SELECTED PASSAGE:

1) Right ramp claw is available at the start of game. Drop the ball into one of the five available positions to light a "mode" on the major shot (besides the claw ramp) left-right corresponding to the position (left orbit, left ramp, center mini ramp, center ramp, right orbit.)

2) Each of these "modes" lights a shot for value advance and starts a timer. When a lit shot is hit it scores the current shot value and increases the value of that shot by 100k, increases the value of all other lit shots by 50k, and decreases the value of any unlit shot by 10k, or something along those lines. Any number of "modes" can be active at a given time but expire after 30 seconds of non-multiball play. The value of each shot should be tracked on the DMD in some way that shows the relative value of each shot (bar graph or something). Each mode/shot timer is independent and can be extended by hitting the claw and selecting the same drop location multiple times. Shot value progression is stopped when any of the other shot values drop to some minimum value, say 50k.

3) Qualify multiball by "locking" balls in the computer scoop (virtual lock) up to five or six balls, whatever the game allows. I believe it's five. Relight lock by hitting car crash. After hitting the computer shot, claw ramp is disabled/diverted for 10 seconds x number of balls locked. Major shot timers are paused during this period and shot value advance is disabled. Hitting the claw ramp and then the left orbit to the rear saucer combo starts the multiball.

4) Major shot value is locked and timer stopped after ten seconds of multiball play or after one additional advancement of the shot value and cannot be advanced further during multiball.

5) Multiball Jackpot scored when a given shot reaches a point threshold scored during multiball. Let's say 1 million base points scored to get a jackpot worth 10 Million x #of balls in play. Getting those shot values up ahead of time means more frequent jackpots in addition to higher base value per shot.

6) Super jackpot on claw ramp when all five other major shot jackpots have been awarded.

7) "Mode" timers resume after multiball.

Yellow Standups start 10-second shot doubler timers on a corresponding major shot, but corresponding shot is reversed left-right from the claw positions. Leftmost standup doubles right orbit, etc. Hitting a shot while the doubler is lit also advances that shot value by 20k. This is active during multiball.

9) If all five standup timers are activated at the same time , 15 second playfield doubler. If an odd number of balls are in play (not including eye scan held ball but including single ball play), playfield tripled instead. Hitting standups during the doubler time adds ~10/(#balls in play) seconds to the timer.

10) Eye Scan holds a ball during multiball as long as all major shot timers are inactive and shot values are locked. Ball is released via car crash or when only one ball is live.

GOAL 1:
Decide whether each statement agrees with the pinball rules proposal. Answer yes or no, and quote the words that decide it.
(a) Any active "mode" expires after 30 seconds of play outside multiball.
(b) Lock is relit by hitting the computer scoop.
(c) The super jackpot is scored on the left orbit.
The records have nothing to do with the pinball rules proposal.

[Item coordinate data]
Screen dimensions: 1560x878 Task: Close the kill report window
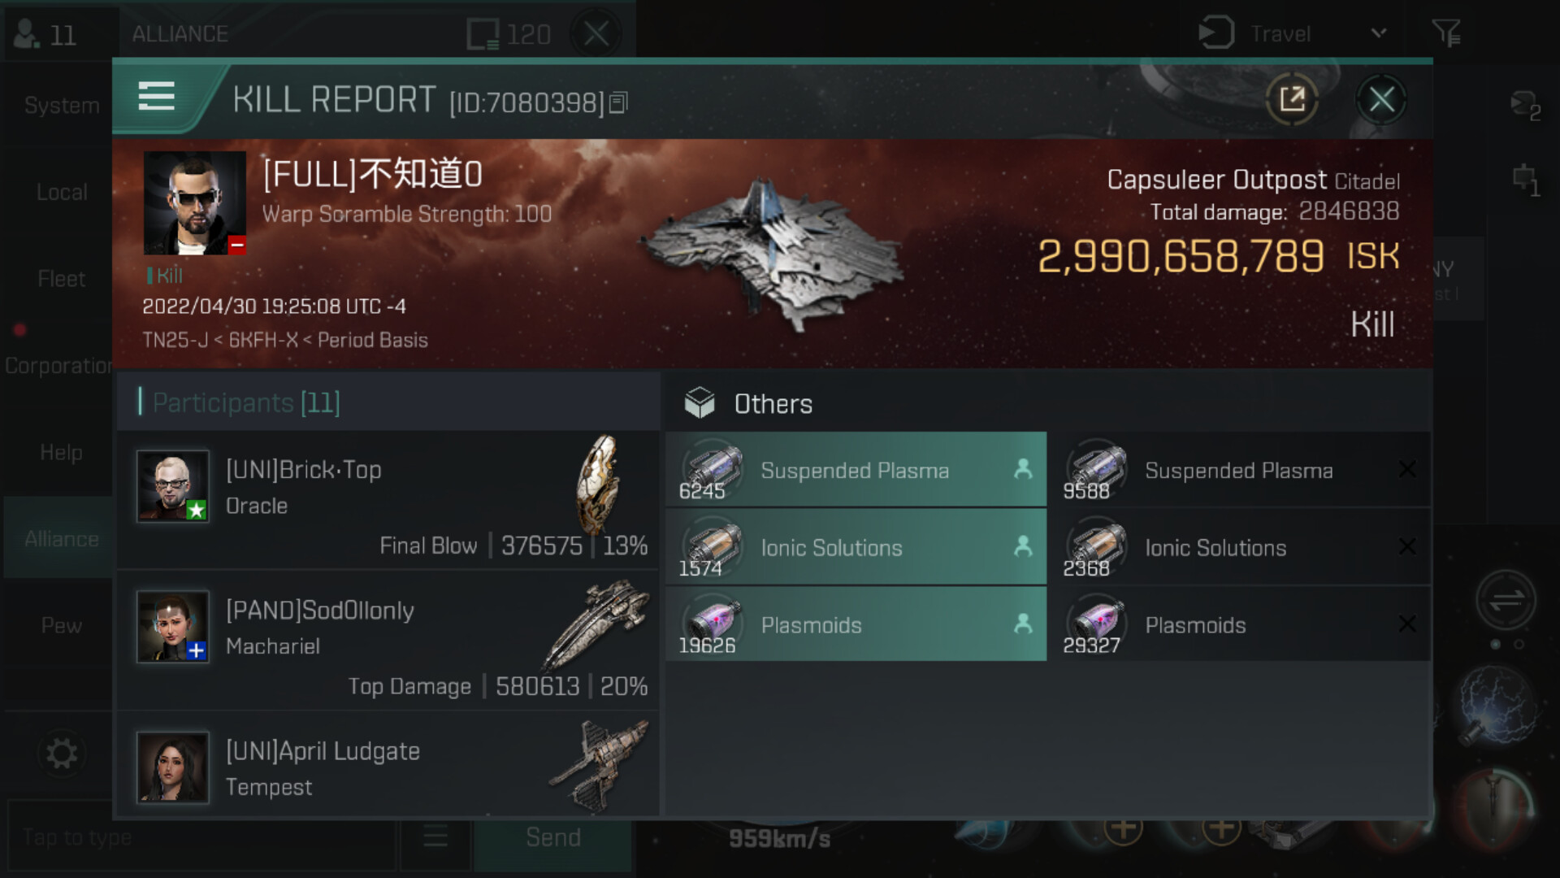click(x=1381, y=100)
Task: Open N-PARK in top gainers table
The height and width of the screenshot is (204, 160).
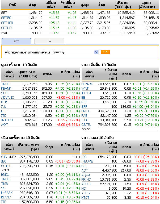Action: tap(87, 84)
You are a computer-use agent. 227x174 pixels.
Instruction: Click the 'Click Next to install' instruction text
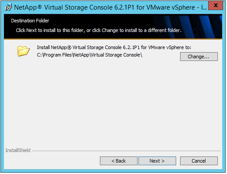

GOAL 2: Swap "kill report window" for "kill report dialog" and write out all the records again with everything else unchanged. Leave the pictures out of your answer.

TASK ANSWER 1:
(a) Yes: "expire after 30 seconds of non-multiball play"
(b) No: "Relight lock by hitting car crash."
(c) No: "Super jackpot on claw ramp when all five other major shot jackpots have been awarded."

TASK ANSWER 2:
Screen dimensions: 1560x878 Task: Close the kill report dialog
click(x=1381, y=100)
Task: Open N-PARK in top gainers table
The height and width of the screenshot is (204, 160).
Action: tap(87, 84)
You are a computer-use agent. 227x174 pixels.
Instruction: Click the 'Click Next to install' instruction text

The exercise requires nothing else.